Material for the task:
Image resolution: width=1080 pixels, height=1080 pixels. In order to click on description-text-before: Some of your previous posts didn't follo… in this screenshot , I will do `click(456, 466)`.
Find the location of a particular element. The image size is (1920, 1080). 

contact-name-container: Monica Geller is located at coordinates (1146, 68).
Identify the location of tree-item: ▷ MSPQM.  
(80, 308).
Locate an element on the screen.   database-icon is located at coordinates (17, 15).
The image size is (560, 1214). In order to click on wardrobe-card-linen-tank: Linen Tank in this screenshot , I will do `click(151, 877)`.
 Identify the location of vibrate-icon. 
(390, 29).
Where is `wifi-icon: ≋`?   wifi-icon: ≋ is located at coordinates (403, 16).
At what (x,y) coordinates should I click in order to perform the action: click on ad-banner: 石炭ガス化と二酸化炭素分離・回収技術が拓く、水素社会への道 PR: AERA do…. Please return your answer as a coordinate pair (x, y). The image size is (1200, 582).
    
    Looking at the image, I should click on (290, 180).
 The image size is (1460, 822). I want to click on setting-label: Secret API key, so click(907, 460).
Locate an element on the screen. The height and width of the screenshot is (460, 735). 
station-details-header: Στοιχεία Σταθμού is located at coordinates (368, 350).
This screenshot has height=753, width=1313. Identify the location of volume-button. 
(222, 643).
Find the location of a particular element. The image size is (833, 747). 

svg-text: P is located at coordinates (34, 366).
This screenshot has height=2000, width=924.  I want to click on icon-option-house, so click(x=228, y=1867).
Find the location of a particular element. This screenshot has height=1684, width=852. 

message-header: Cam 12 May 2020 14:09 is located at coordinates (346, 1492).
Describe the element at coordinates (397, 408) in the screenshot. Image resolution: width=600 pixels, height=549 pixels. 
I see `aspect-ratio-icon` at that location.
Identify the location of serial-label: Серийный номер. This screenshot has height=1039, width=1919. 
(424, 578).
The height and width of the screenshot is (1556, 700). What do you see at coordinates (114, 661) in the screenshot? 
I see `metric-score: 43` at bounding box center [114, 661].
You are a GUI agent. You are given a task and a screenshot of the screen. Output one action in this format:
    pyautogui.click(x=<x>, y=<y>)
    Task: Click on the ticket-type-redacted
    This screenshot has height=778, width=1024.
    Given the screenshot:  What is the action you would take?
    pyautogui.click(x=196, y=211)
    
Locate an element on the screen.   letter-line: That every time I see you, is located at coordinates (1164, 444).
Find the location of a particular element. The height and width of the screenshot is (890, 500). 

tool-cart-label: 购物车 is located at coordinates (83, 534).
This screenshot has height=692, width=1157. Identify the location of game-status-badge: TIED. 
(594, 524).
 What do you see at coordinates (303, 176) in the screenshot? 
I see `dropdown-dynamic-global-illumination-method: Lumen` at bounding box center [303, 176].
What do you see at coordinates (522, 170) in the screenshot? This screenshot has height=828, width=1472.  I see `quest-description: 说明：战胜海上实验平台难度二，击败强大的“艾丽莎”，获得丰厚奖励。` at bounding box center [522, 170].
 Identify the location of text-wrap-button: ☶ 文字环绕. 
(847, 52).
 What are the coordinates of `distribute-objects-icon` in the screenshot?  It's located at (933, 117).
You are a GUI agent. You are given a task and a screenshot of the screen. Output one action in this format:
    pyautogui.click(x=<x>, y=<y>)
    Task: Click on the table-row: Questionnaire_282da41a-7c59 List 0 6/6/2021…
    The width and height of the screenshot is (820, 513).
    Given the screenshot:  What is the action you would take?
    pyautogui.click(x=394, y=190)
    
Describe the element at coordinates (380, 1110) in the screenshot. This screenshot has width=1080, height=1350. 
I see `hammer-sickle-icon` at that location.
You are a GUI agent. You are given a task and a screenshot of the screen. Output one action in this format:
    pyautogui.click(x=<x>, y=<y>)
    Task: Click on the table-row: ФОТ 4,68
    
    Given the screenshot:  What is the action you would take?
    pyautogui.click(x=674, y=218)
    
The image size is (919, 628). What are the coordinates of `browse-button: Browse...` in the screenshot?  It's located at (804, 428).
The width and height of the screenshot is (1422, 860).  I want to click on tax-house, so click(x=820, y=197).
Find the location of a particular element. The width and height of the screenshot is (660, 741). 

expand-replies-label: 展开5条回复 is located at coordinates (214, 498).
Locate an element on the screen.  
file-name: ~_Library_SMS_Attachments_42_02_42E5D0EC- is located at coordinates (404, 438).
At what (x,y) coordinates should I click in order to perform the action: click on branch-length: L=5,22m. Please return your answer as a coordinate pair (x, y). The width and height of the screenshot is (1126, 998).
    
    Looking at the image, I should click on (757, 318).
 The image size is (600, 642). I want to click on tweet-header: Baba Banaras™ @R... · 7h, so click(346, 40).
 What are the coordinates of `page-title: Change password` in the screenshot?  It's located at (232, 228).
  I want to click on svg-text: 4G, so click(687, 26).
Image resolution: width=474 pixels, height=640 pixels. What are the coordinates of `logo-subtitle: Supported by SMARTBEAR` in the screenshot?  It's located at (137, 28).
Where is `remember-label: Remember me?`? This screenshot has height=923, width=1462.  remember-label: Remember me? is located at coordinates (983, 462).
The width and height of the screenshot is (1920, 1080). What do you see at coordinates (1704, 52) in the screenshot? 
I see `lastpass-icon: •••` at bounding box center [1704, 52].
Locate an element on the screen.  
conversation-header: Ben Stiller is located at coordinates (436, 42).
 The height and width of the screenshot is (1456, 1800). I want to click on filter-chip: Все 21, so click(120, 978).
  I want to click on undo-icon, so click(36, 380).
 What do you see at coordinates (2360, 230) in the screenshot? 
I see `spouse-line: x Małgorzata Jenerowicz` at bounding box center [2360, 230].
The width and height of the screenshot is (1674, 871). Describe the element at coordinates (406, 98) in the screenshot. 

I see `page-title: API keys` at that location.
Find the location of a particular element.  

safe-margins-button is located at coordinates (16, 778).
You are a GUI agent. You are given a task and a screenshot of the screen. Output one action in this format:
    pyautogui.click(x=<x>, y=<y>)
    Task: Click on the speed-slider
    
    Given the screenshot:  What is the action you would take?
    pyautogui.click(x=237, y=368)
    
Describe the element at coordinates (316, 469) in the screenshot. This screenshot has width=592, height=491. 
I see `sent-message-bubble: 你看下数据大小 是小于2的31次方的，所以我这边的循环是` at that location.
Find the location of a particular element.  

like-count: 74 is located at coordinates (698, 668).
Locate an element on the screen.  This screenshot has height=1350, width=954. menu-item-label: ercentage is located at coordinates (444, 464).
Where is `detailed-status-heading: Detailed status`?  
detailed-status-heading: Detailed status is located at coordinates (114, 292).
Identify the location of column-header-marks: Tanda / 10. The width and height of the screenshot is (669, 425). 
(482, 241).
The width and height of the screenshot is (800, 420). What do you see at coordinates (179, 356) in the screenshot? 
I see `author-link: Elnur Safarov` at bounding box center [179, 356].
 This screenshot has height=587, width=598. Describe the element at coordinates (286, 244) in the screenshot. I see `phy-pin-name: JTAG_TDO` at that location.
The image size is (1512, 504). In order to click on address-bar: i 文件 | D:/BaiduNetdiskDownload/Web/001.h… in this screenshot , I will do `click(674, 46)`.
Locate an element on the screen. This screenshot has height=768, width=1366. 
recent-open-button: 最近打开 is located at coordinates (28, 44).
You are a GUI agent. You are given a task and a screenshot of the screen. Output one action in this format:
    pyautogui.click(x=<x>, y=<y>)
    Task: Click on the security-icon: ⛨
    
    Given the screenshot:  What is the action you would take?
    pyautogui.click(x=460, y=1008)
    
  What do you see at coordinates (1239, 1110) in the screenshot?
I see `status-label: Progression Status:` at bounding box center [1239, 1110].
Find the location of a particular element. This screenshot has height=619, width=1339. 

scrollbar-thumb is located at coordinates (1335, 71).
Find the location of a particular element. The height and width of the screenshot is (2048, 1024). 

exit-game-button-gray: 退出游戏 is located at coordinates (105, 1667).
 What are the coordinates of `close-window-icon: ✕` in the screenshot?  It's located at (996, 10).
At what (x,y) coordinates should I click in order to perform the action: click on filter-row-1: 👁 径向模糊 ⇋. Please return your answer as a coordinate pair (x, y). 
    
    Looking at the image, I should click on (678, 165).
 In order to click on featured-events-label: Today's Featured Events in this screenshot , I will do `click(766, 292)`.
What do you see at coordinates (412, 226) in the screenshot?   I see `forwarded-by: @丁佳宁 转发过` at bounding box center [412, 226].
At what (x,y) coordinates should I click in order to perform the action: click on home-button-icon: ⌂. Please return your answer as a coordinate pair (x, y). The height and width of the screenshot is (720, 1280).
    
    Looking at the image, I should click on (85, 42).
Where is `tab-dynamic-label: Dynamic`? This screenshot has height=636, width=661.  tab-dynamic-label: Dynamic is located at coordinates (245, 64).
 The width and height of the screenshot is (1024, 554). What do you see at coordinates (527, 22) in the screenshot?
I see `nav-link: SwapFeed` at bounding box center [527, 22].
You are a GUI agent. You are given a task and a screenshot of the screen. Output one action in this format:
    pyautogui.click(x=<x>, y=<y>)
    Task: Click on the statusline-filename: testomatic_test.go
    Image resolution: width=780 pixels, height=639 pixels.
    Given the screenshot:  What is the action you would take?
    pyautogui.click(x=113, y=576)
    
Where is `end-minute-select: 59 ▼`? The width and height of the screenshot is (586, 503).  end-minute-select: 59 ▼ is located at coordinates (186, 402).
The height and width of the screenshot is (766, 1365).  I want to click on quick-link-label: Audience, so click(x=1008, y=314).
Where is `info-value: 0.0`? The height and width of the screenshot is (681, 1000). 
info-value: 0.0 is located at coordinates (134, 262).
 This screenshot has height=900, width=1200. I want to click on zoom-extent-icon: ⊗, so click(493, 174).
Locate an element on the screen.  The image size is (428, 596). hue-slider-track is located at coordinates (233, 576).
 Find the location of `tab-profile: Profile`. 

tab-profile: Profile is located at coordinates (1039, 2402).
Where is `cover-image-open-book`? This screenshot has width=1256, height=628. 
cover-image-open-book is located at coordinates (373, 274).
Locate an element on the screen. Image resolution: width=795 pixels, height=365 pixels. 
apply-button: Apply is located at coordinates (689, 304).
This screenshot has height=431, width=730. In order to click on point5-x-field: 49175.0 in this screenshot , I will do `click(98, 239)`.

Exercise brief: Rewrite the material from the line with "has height=619, width=1339." to the line with "at (996, 10).", both included, as a Markdown table with the columns Row and Line. Number each nonblank line and leave out the blank ones.

Task answer:
| Row | Line |
|---|---|
| 1 | Find the location of a particular element. This screenshot has height=619, width=1339.  |
| 2 | scrollbar-thumb is located at coordinates (1335, 71). |
| 3 | Find the location of a particular element. The height and width of the screenshot is (2048, 1024).  |
| 4 | exit-game-button-gray: 退出游戏 is located at coordinates (105, 1667). |
| 5 |  What are the coordinates of `close-window-icon: ✕` in the screenshot?  It's located at (996, 10). |